- **Aim of the exercise**
Look through the records below for the line with "You are a GUI". Return that line and each one after it up to and including the line with "Share [button]", exactly.

- **Records provided**

>>>>>

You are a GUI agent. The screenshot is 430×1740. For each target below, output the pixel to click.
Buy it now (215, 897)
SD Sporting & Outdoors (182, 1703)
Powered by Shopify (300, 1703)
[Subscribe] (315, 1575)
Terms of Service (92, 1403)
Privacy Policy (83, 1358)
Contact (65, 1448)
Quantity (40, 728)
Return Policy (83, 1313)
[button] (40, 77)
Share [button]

<<<<<
>>>>>

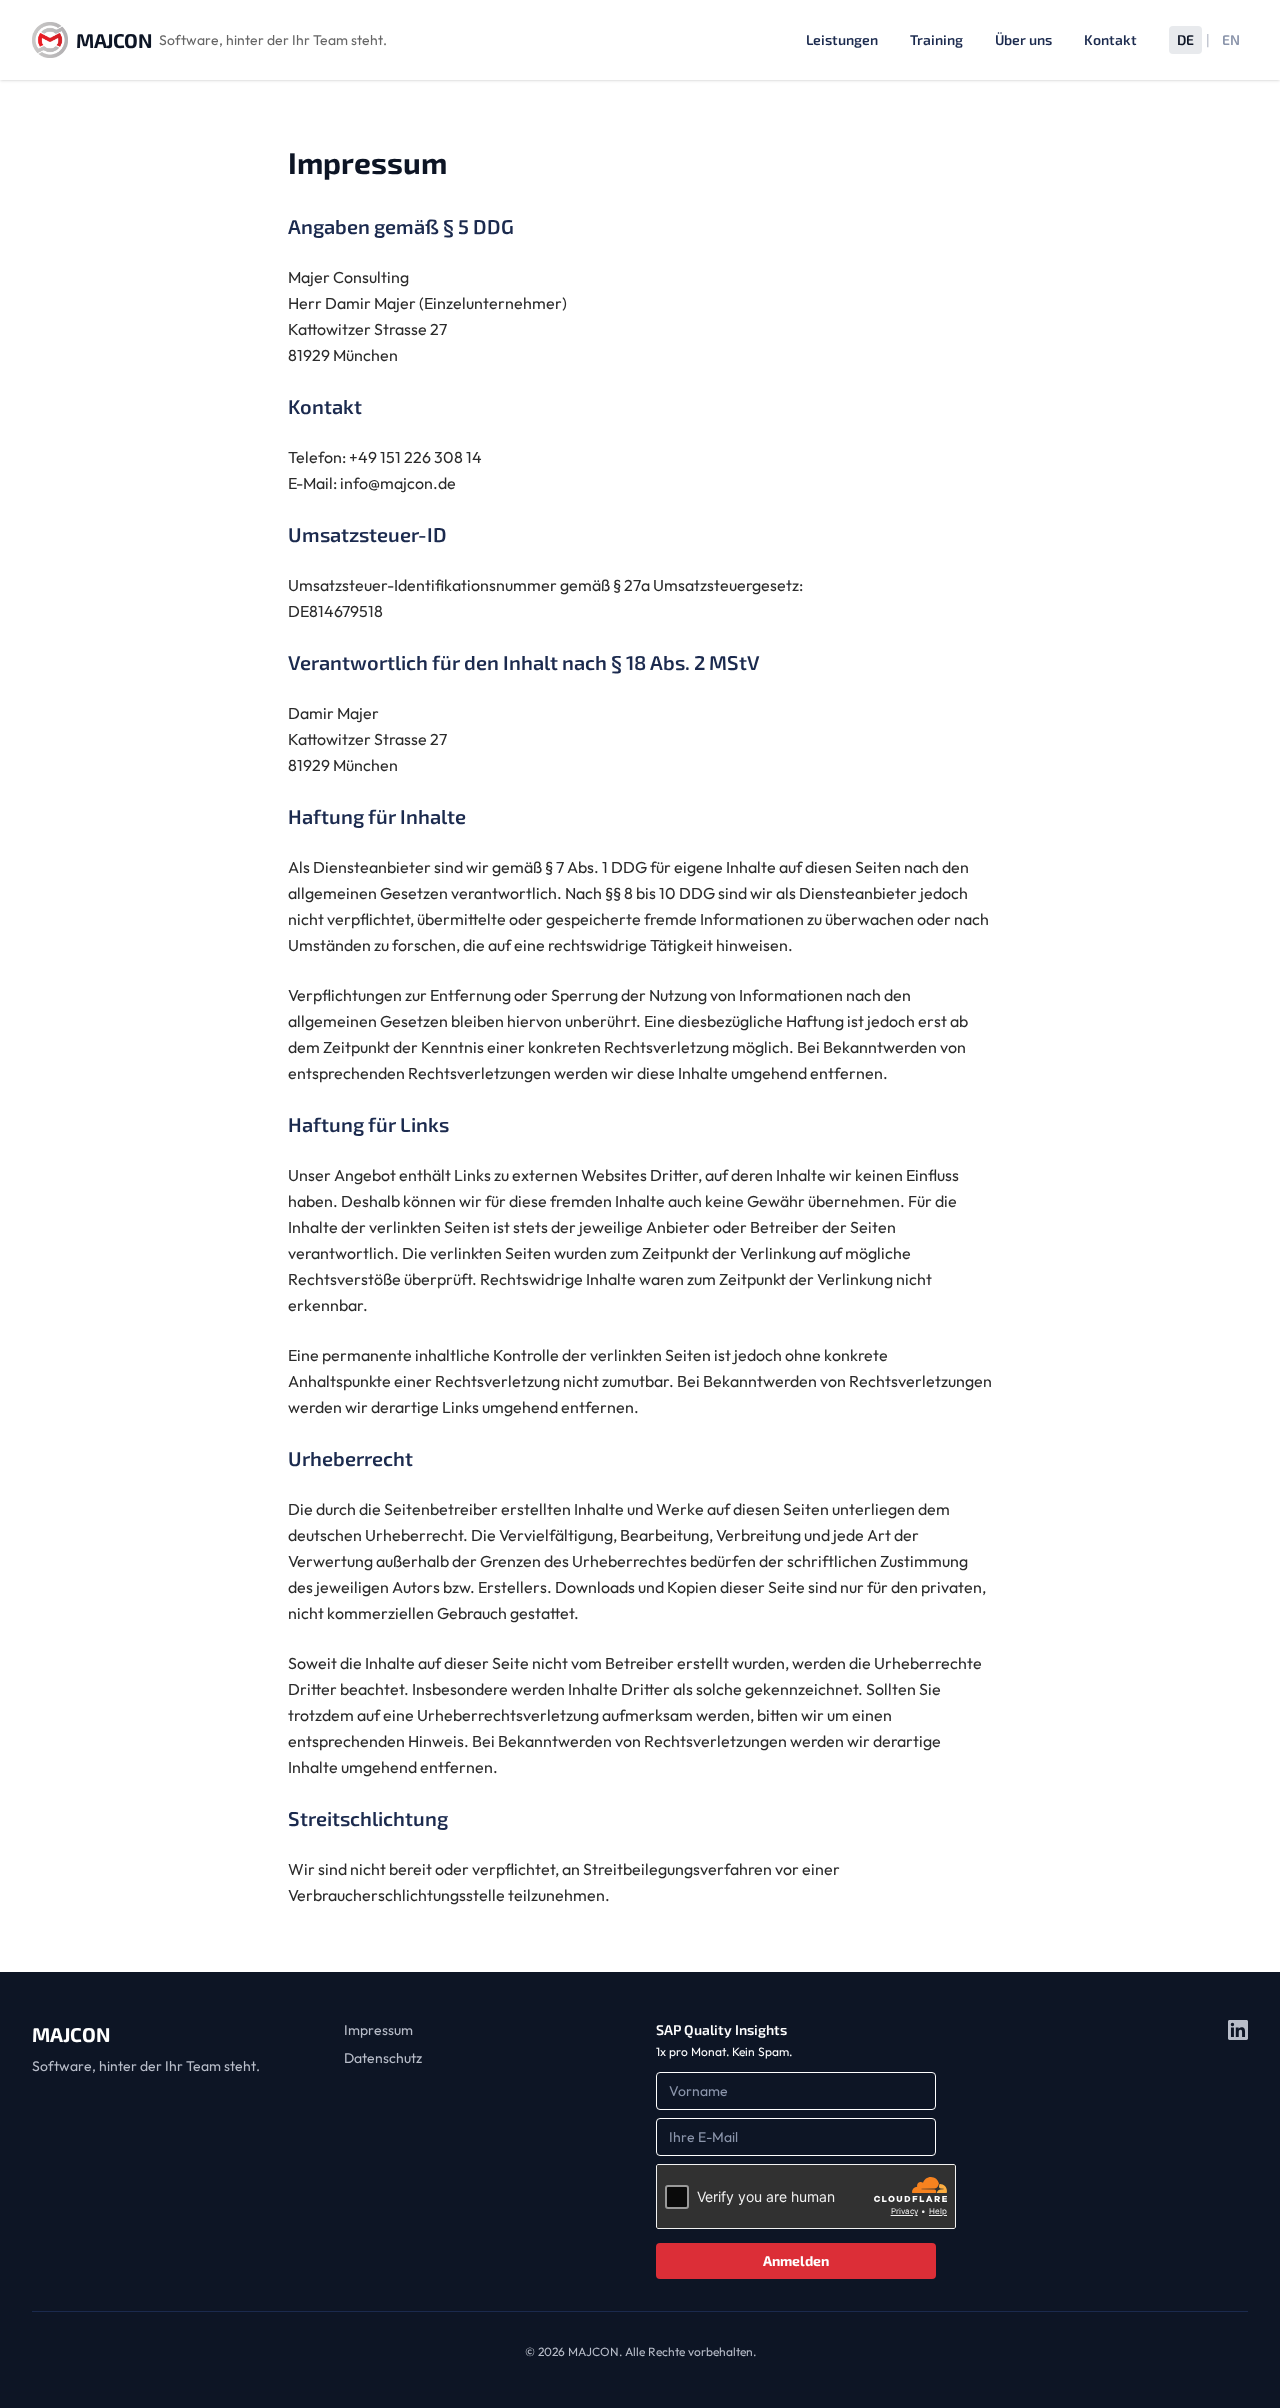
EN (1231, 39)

<<<<<

- **Solution for this task**
You are a GUI agent. The screenshot is 430×1740. For each target below, output the pixel to click.
Buy it now (215, 897)
SD Sporting & Outdoors (182, 1703)
Powered by Shopify (300, 1703)
[Subscribe] (315, 1575)
Terms of Service (92, 1403)
Privacy Policy (83, 1358)
Contact (65, 1448)
Quantity (40, 728)
Return Policy (83, 1313)
[button] (40, 77)
Share [button]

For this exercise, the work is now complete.